> [Set problem]:
Format the lines from the one containing "You are a GUI" through the last line as a Markdown table with the columns Row and Line, leaving out blank lines and pictures.

··· Records for this task ···

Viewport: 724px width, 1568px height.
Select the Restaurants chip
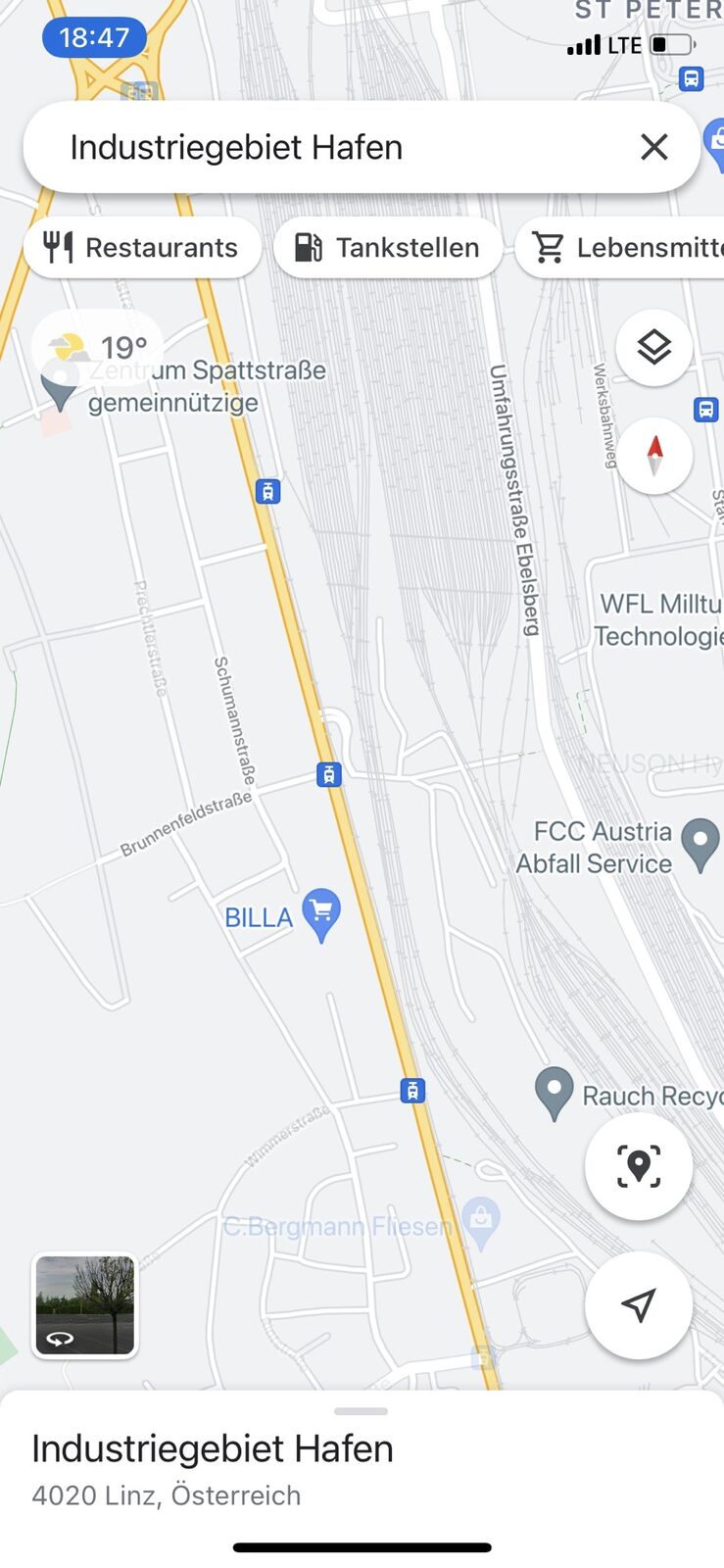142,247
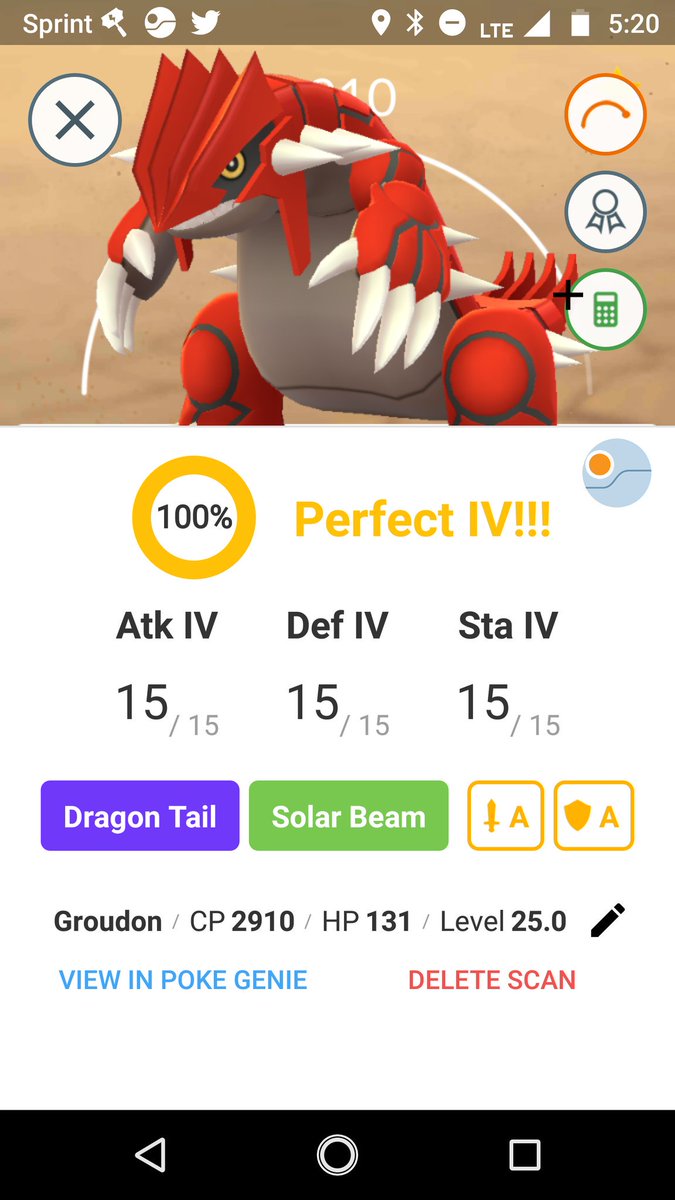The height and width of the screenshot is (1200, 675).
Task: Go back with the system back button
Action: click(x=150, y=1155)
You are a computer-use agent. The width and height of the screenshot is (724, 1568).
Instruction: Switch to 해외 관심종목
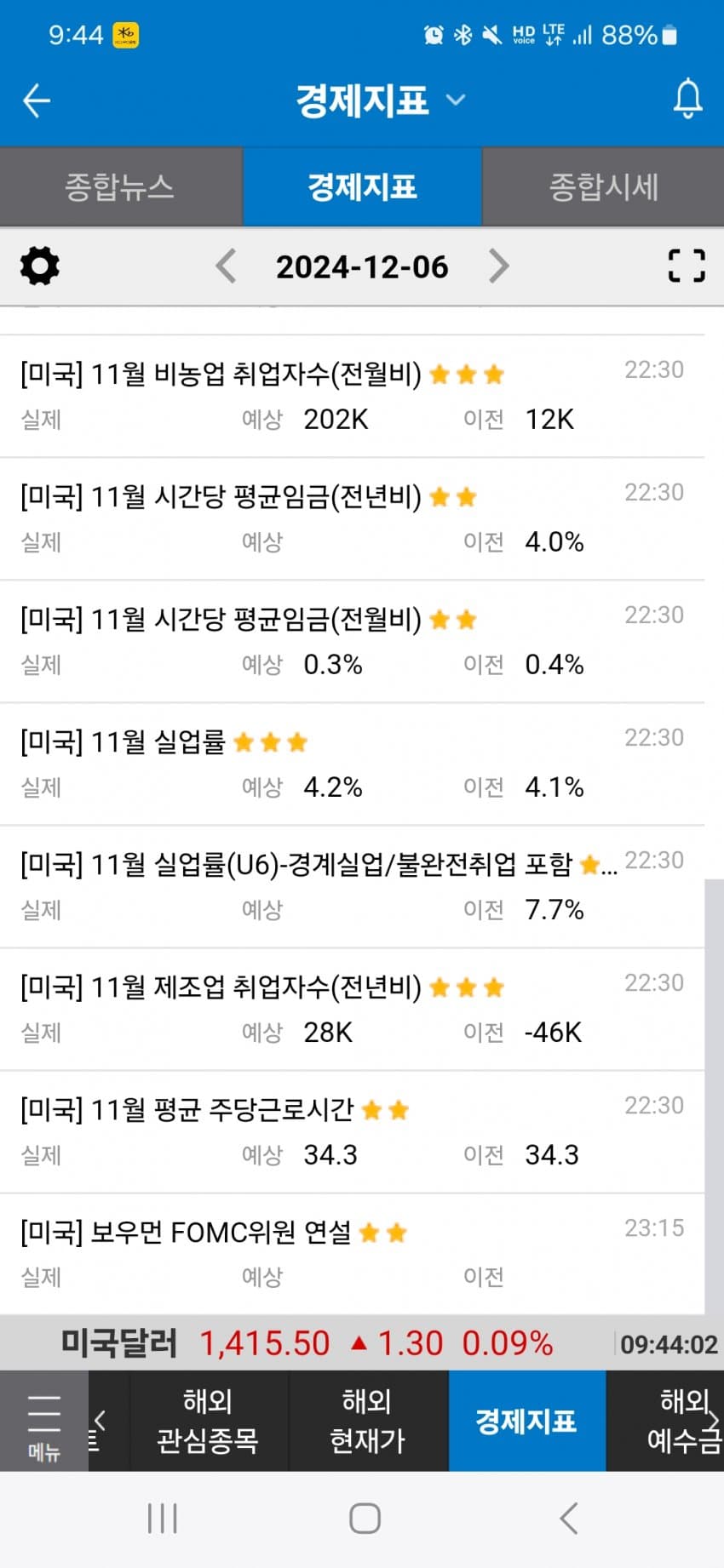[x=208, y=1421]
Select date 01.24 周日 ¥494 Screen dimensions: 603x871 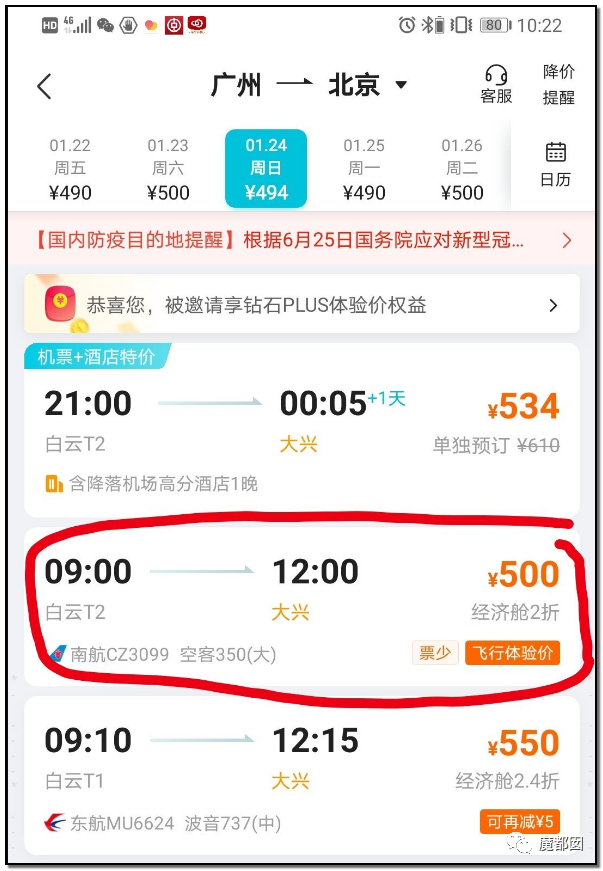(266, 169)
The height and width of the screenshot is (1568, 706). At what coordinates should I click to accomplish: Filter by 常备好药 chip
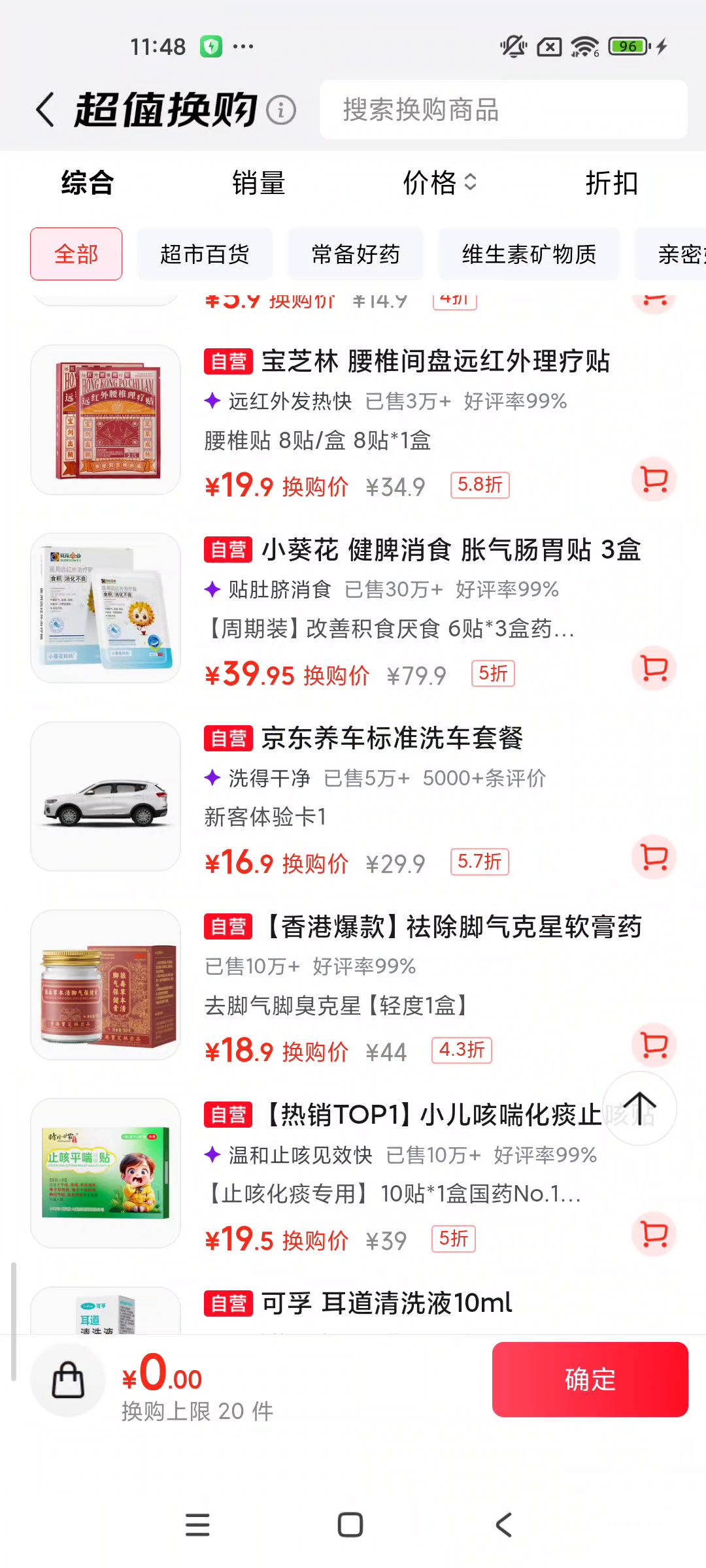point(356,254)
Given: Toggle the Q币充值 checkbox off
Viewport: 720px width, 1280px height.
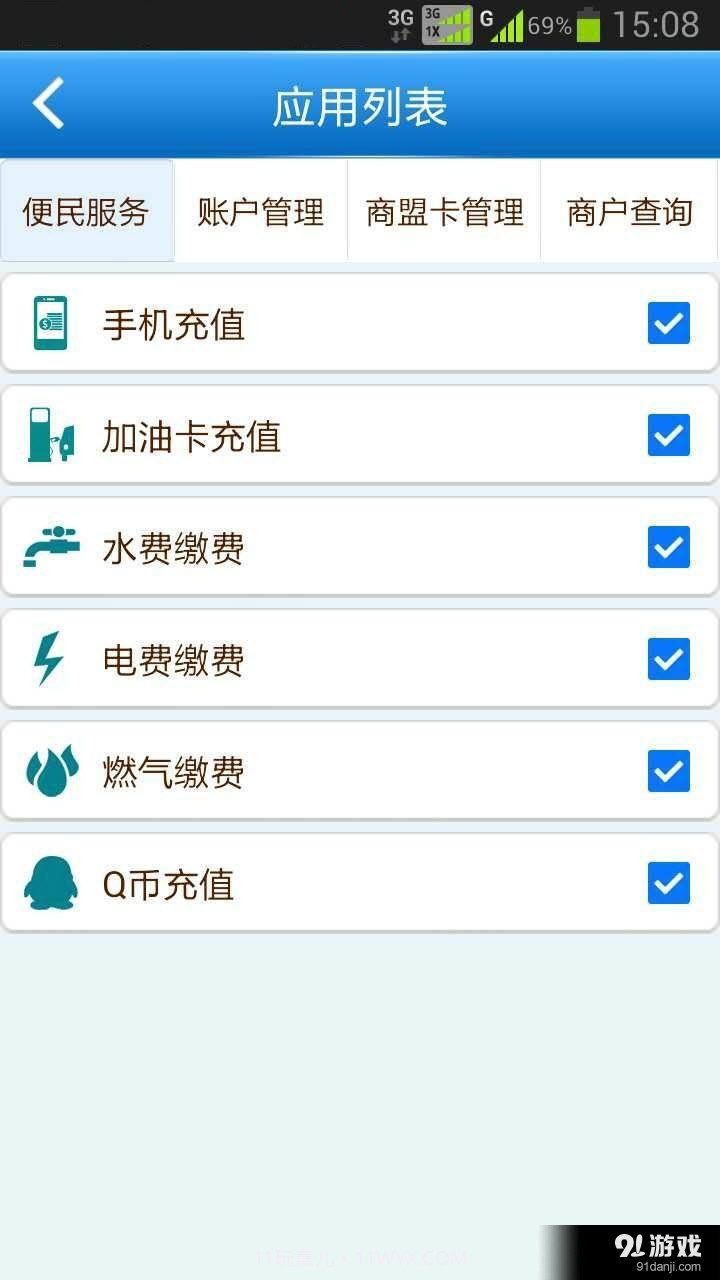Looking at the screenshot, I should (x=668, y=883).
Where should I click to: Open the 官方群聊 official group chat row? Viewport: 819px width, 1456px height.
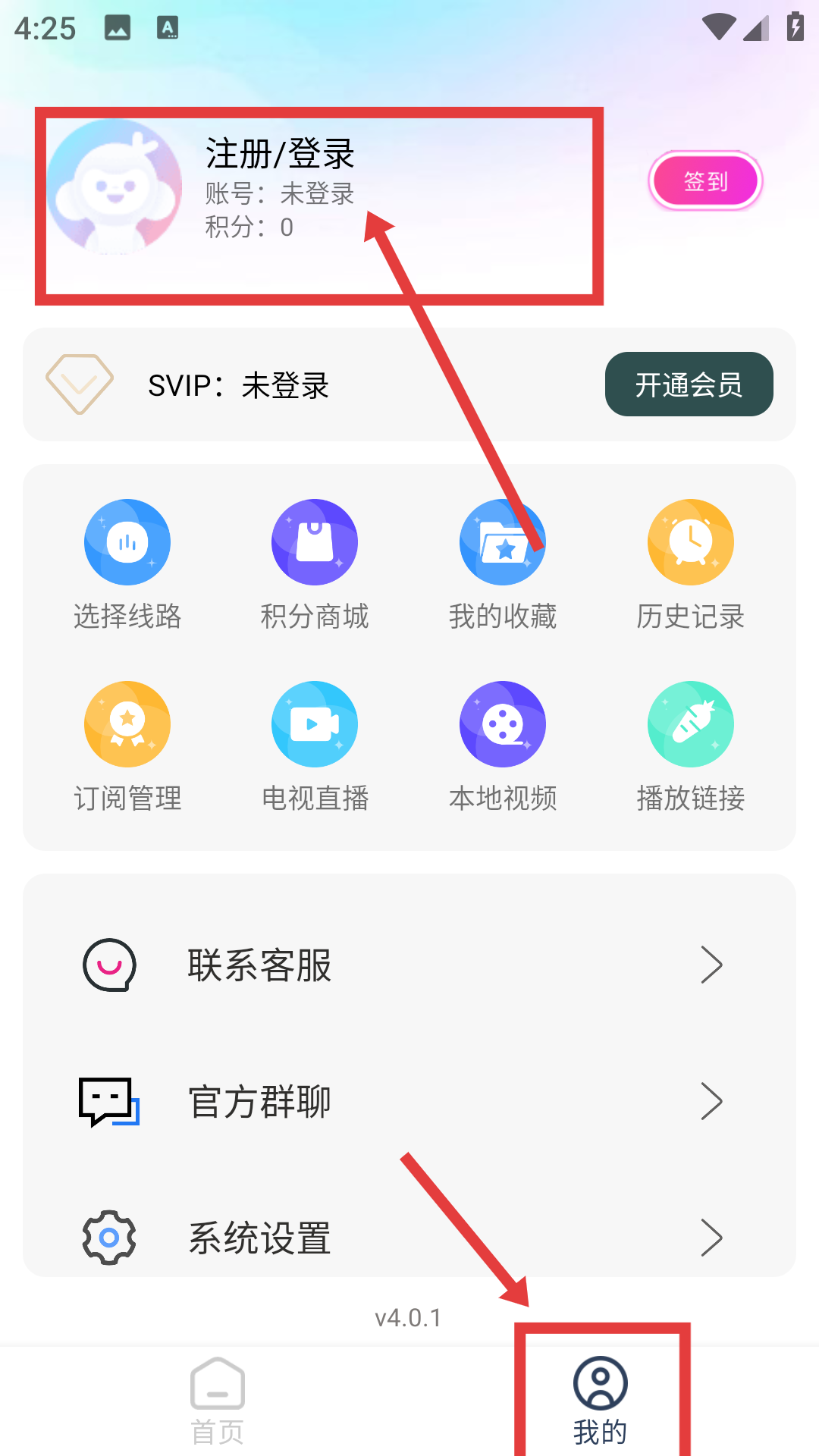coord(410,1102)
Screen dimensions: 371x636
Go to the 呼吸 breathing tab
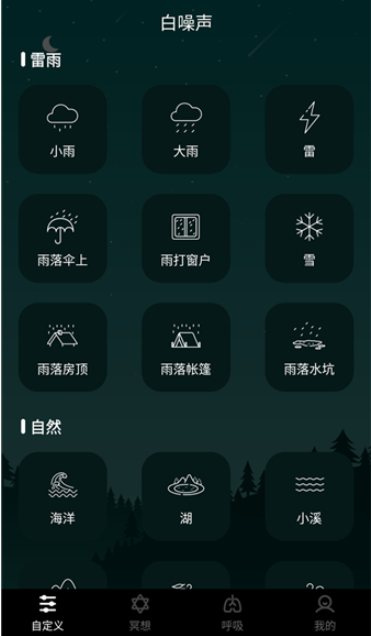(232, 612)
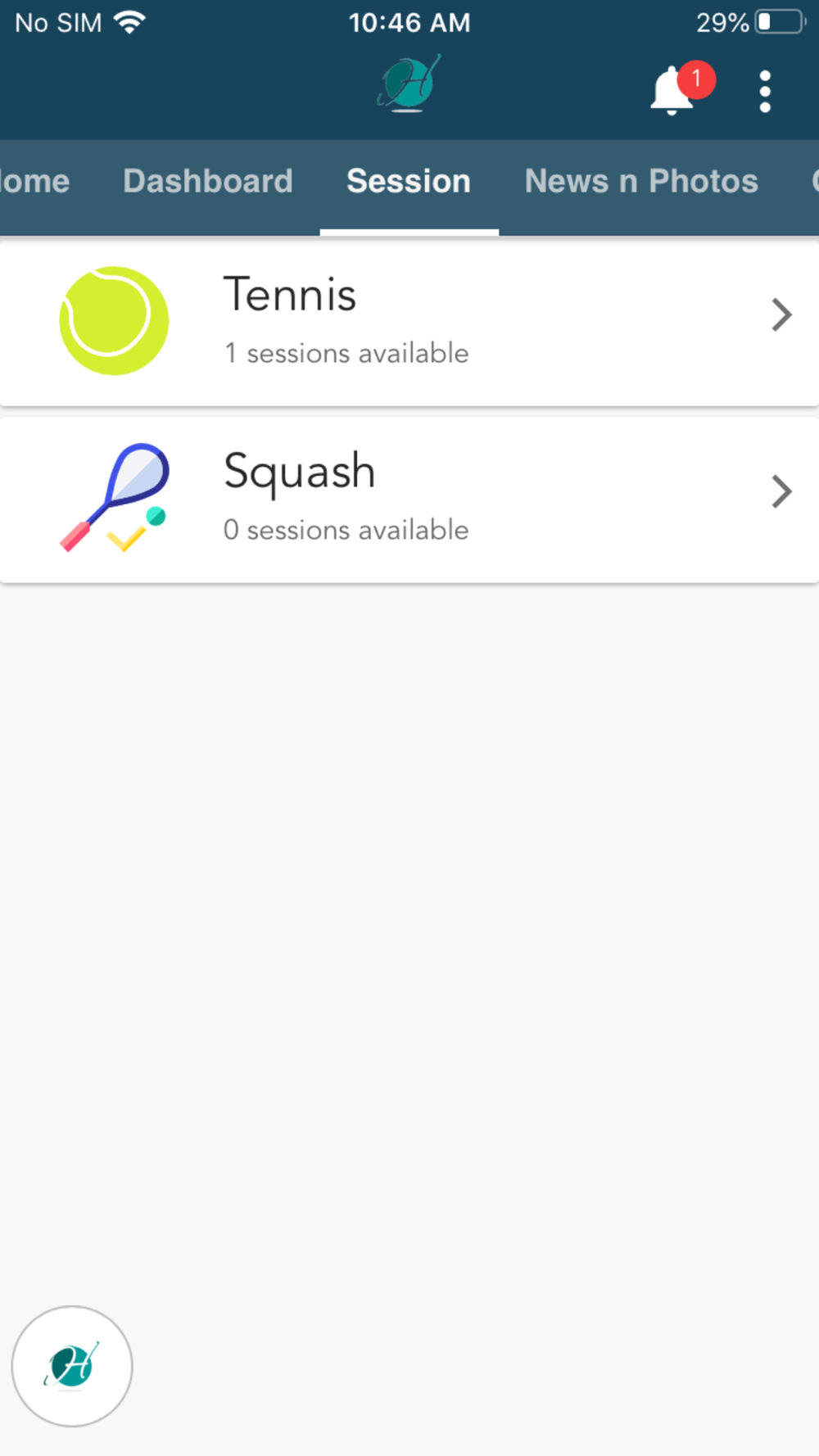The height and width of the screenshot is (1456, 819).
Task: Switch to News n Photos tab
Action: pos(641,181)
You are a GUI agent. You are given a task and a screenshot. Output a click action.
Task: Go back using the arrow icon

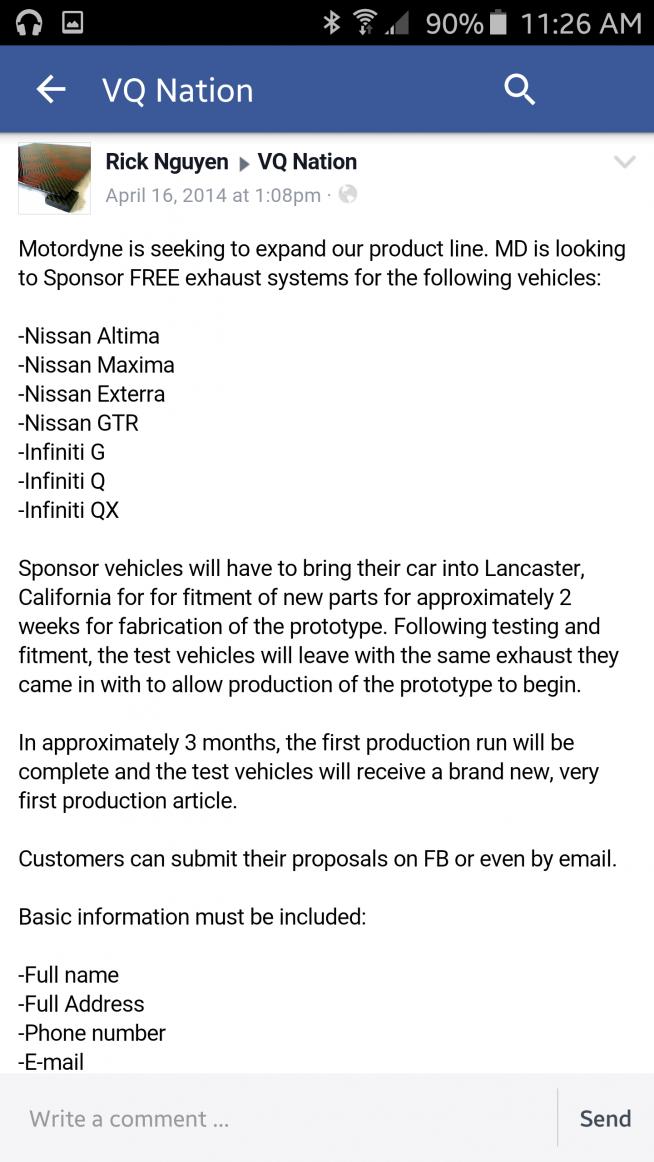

···

> [Result of this task]:
| Row | Line |
|---|---|
| 1 | You are a GUI agent. You are given a task and a screenshot. Output a click action. |
| 2 | Task: Go back using the arrow icon |